Retype the line in which "Where should I click to: Click" appears, then every line after it until the records end. Leave out the pictures.

*** Opening Records supplied ***

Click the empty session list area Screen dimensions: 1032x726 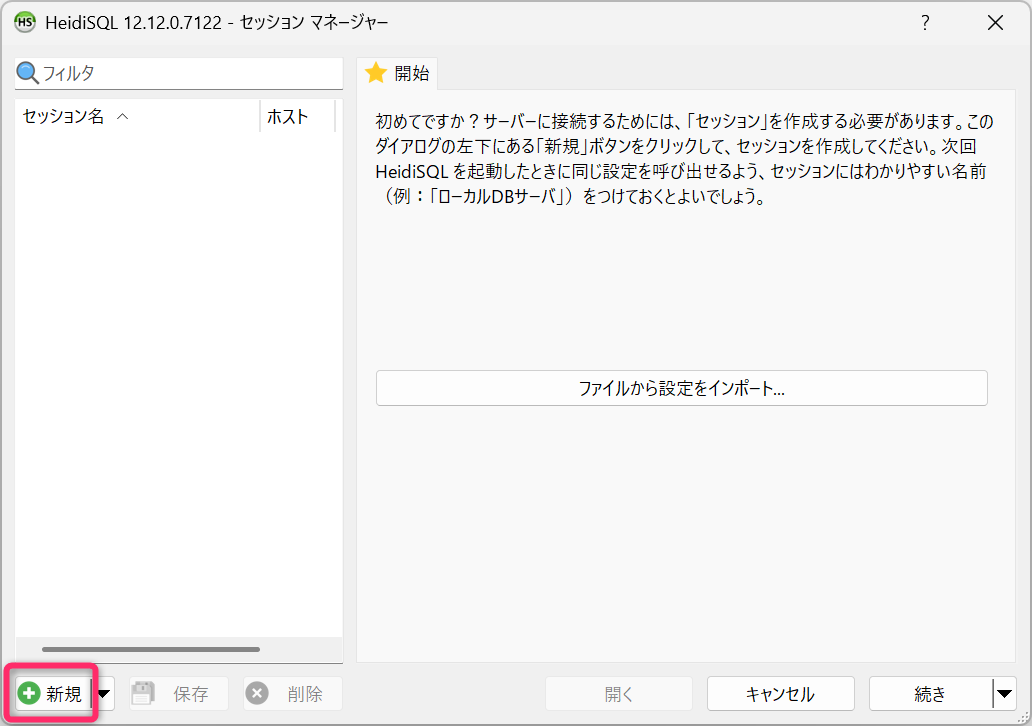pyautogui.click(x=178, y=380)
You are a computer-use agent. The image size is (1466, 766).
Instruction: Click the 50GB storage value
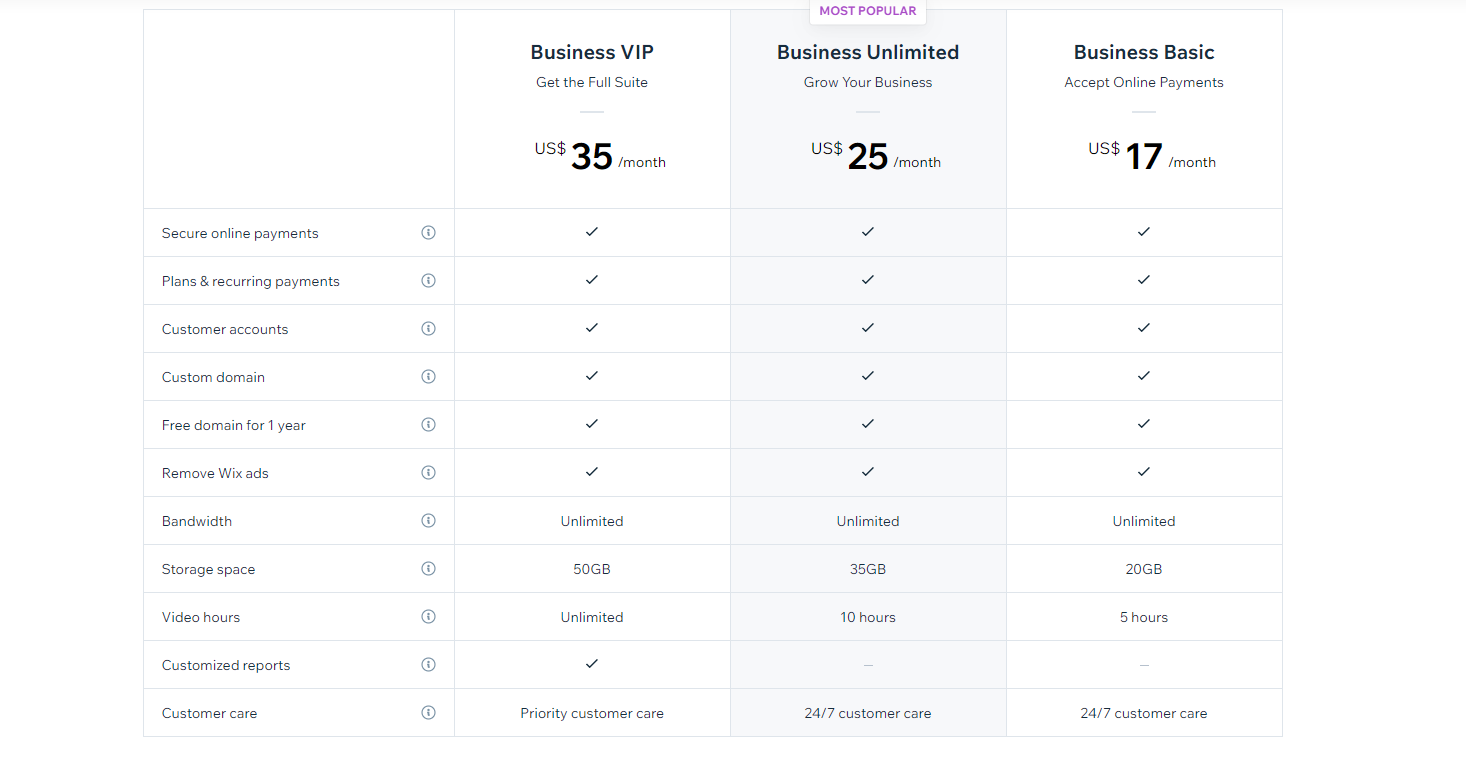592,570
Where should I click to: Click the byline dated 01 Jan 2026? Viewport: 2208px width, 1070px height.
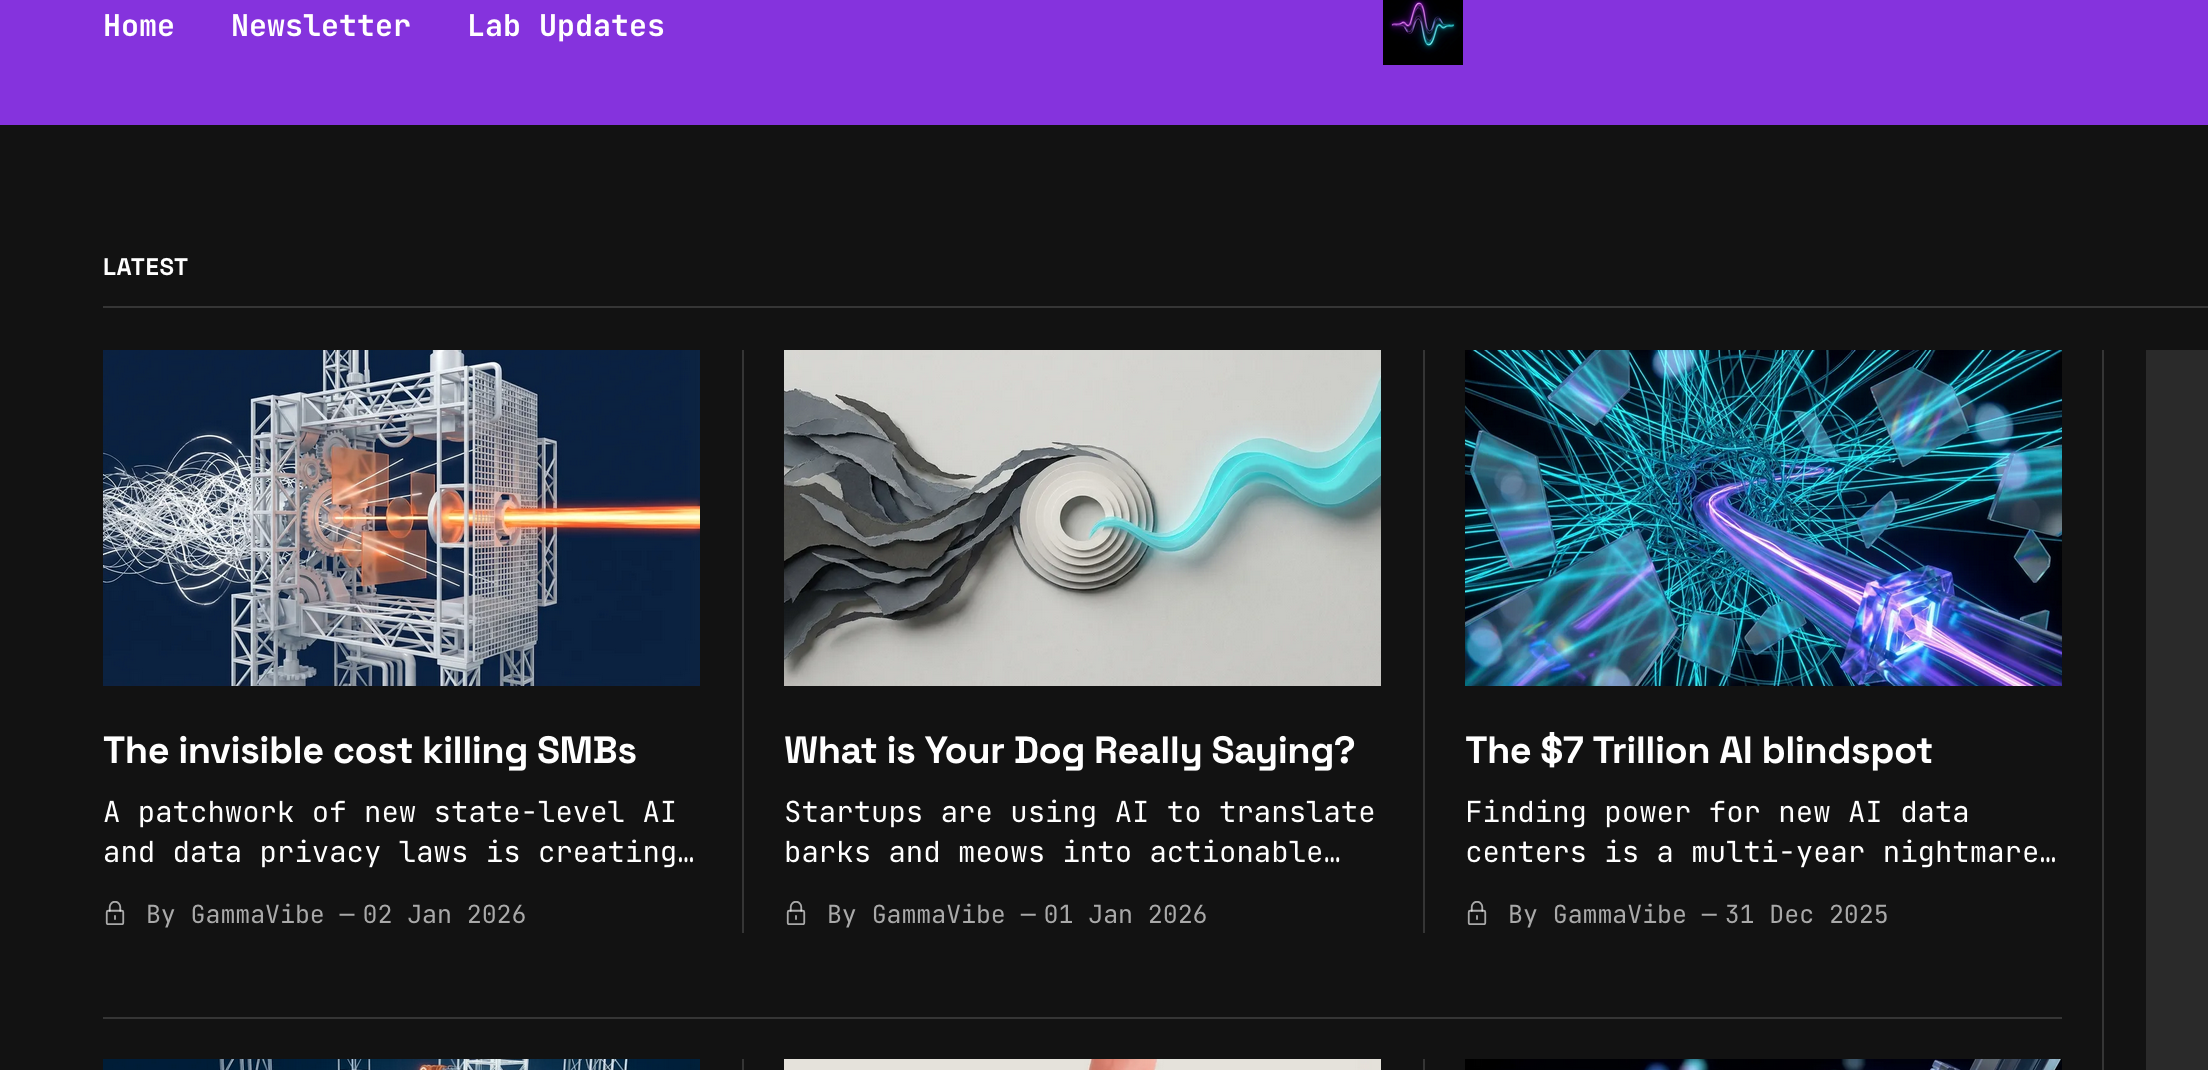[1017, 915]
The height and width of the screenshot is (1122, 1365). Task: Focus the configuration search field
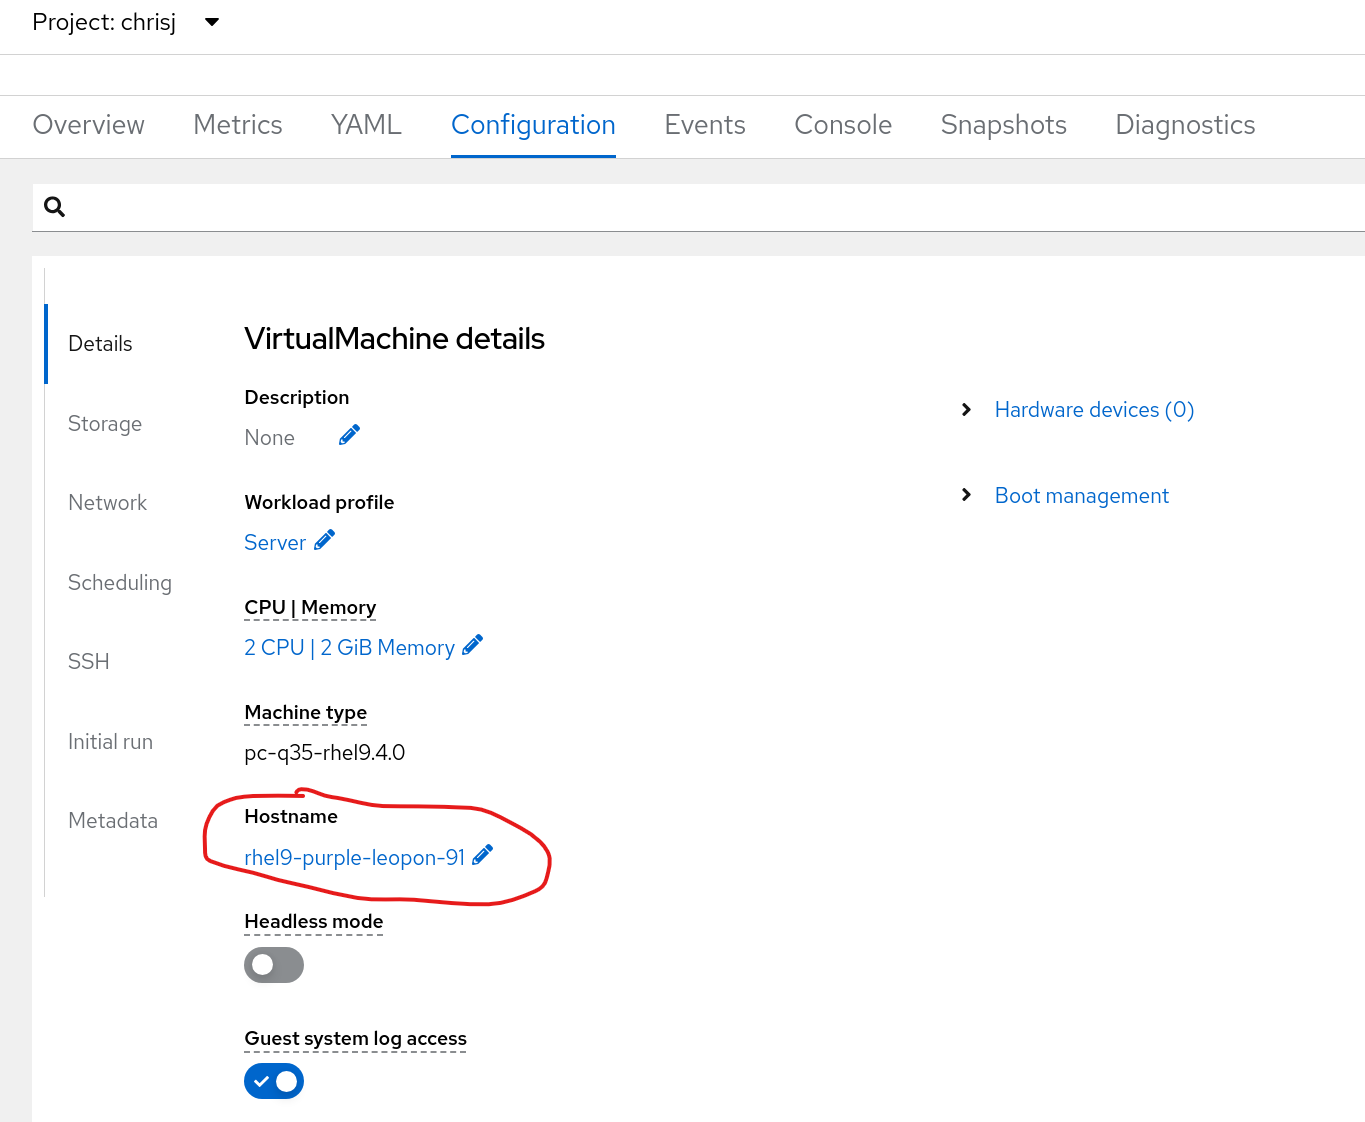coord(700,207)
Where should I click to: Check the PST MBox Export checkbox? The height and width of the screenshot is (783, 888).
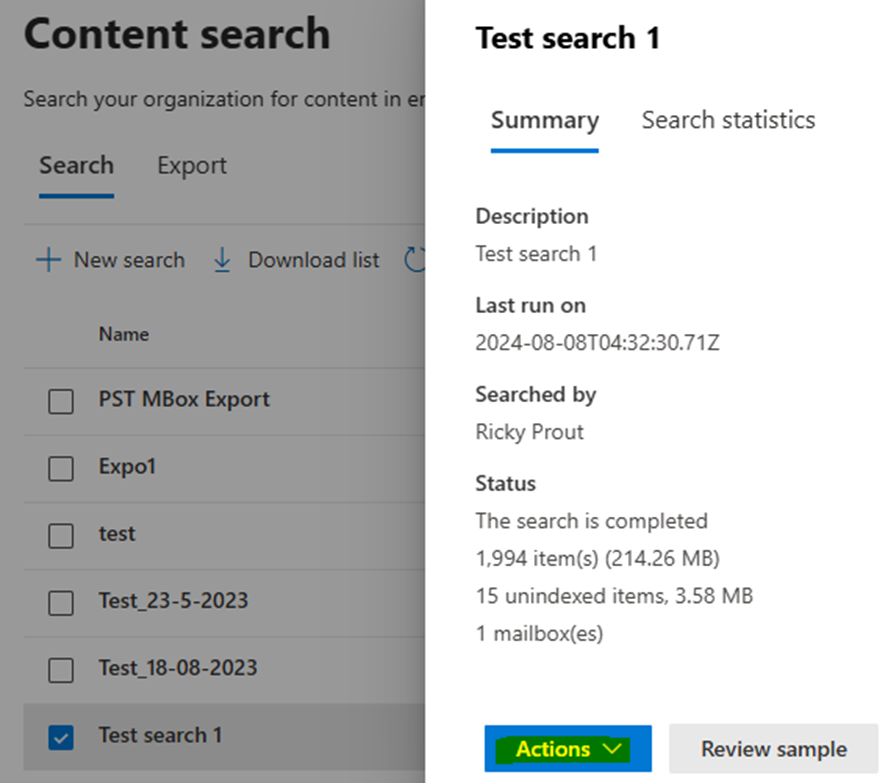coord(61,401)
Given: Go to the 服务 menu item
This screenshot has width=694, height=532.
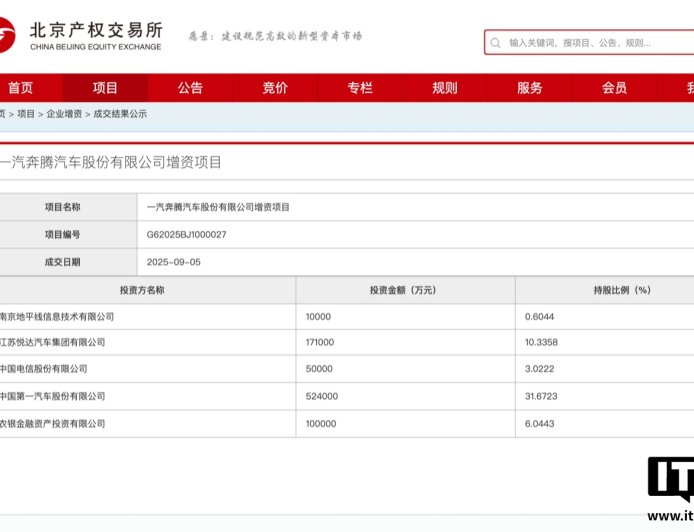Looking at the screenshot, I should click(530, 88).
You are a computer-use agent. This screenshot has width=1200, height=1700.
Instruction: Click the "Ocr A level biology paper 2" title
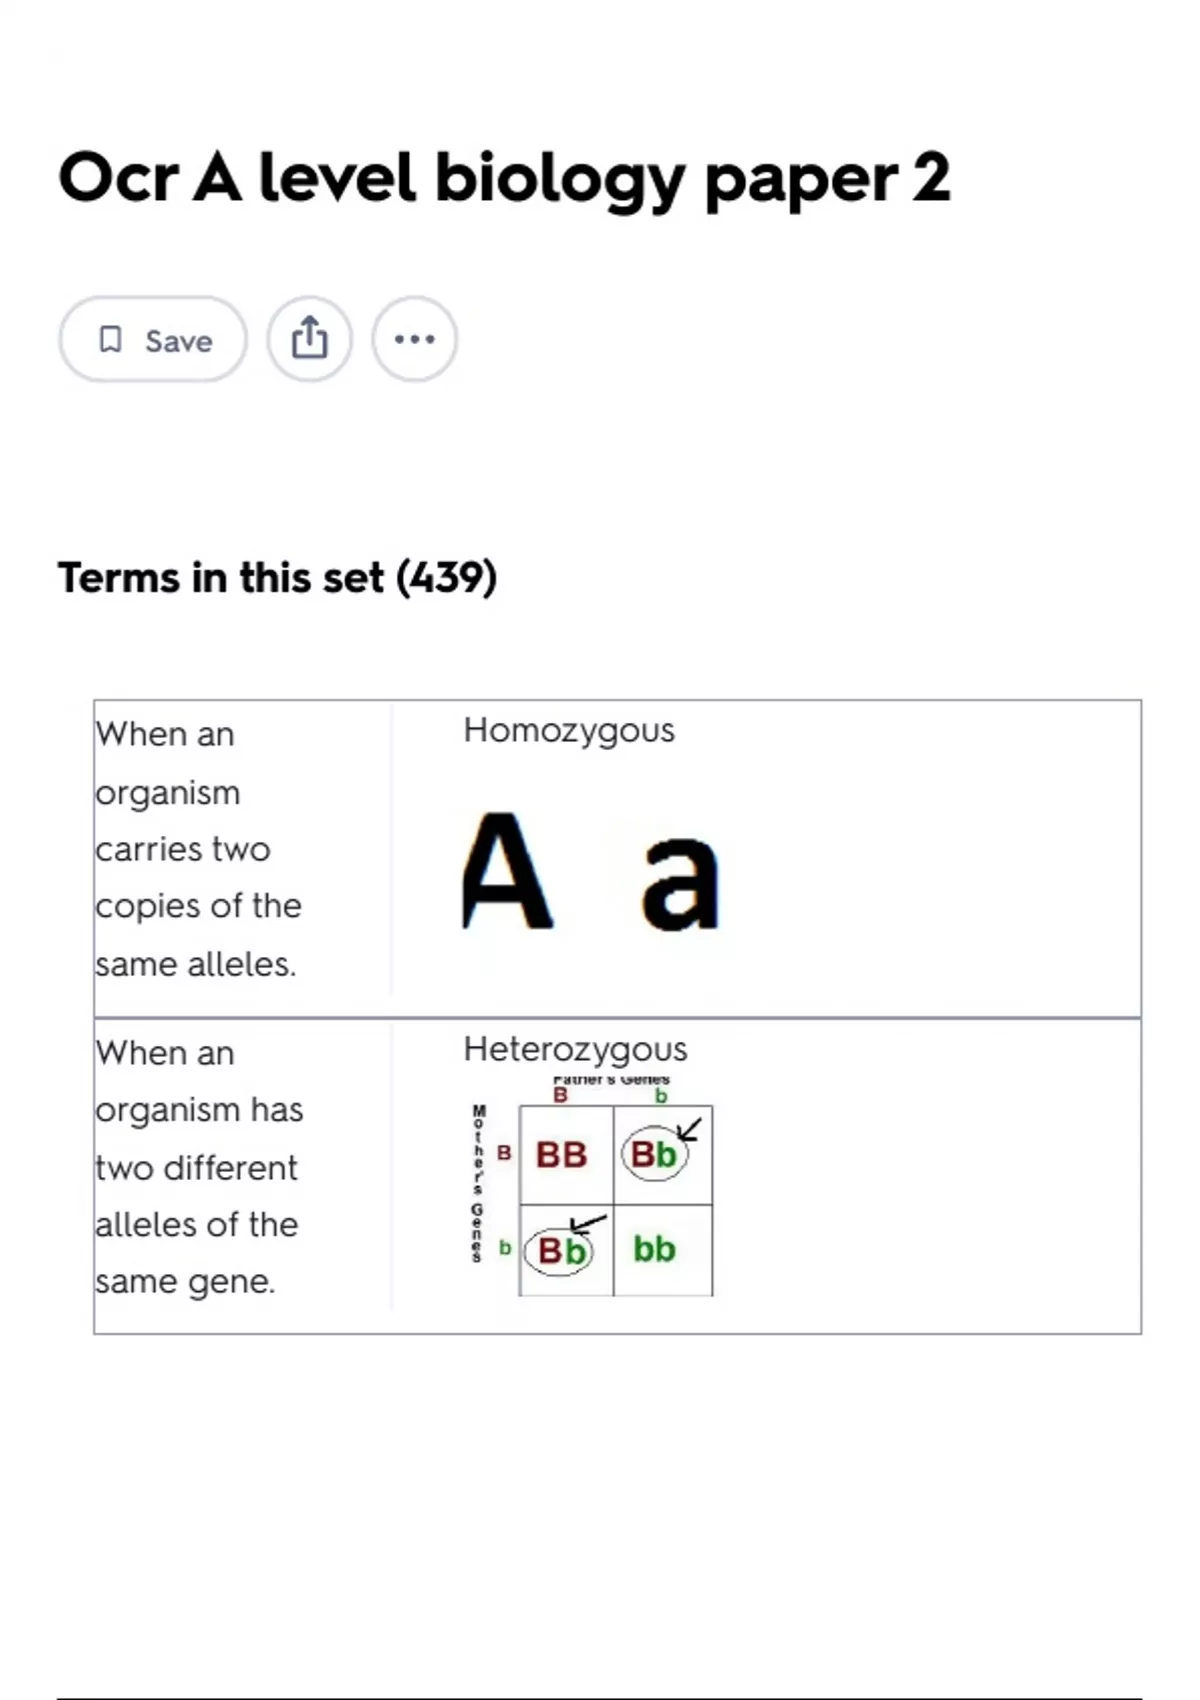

*** Closing Records supplied ***

## Task response
Where should I click to: Click the byline dated 01 Jan 2026? Viewport: 2208px width, 1070px height.
[1017, 915]
The height and width of the screenshot is (1122, 1365). Task: Focus the configuration search field
coord(700,207)
Where should I click to: Check the PST MBox Export checkbox? The height and width of the screenshot is (783, 888).
coord(61,401)
Given: Go to the 服务 menu item
This screenshot has width=694, height=532.
Looking at the screenshot, I should click(530, 88).
You are a computer-use agent. This screenshot has width=1200, height=1700.
Instruction: Click the "Ocr A level biology paper 2" title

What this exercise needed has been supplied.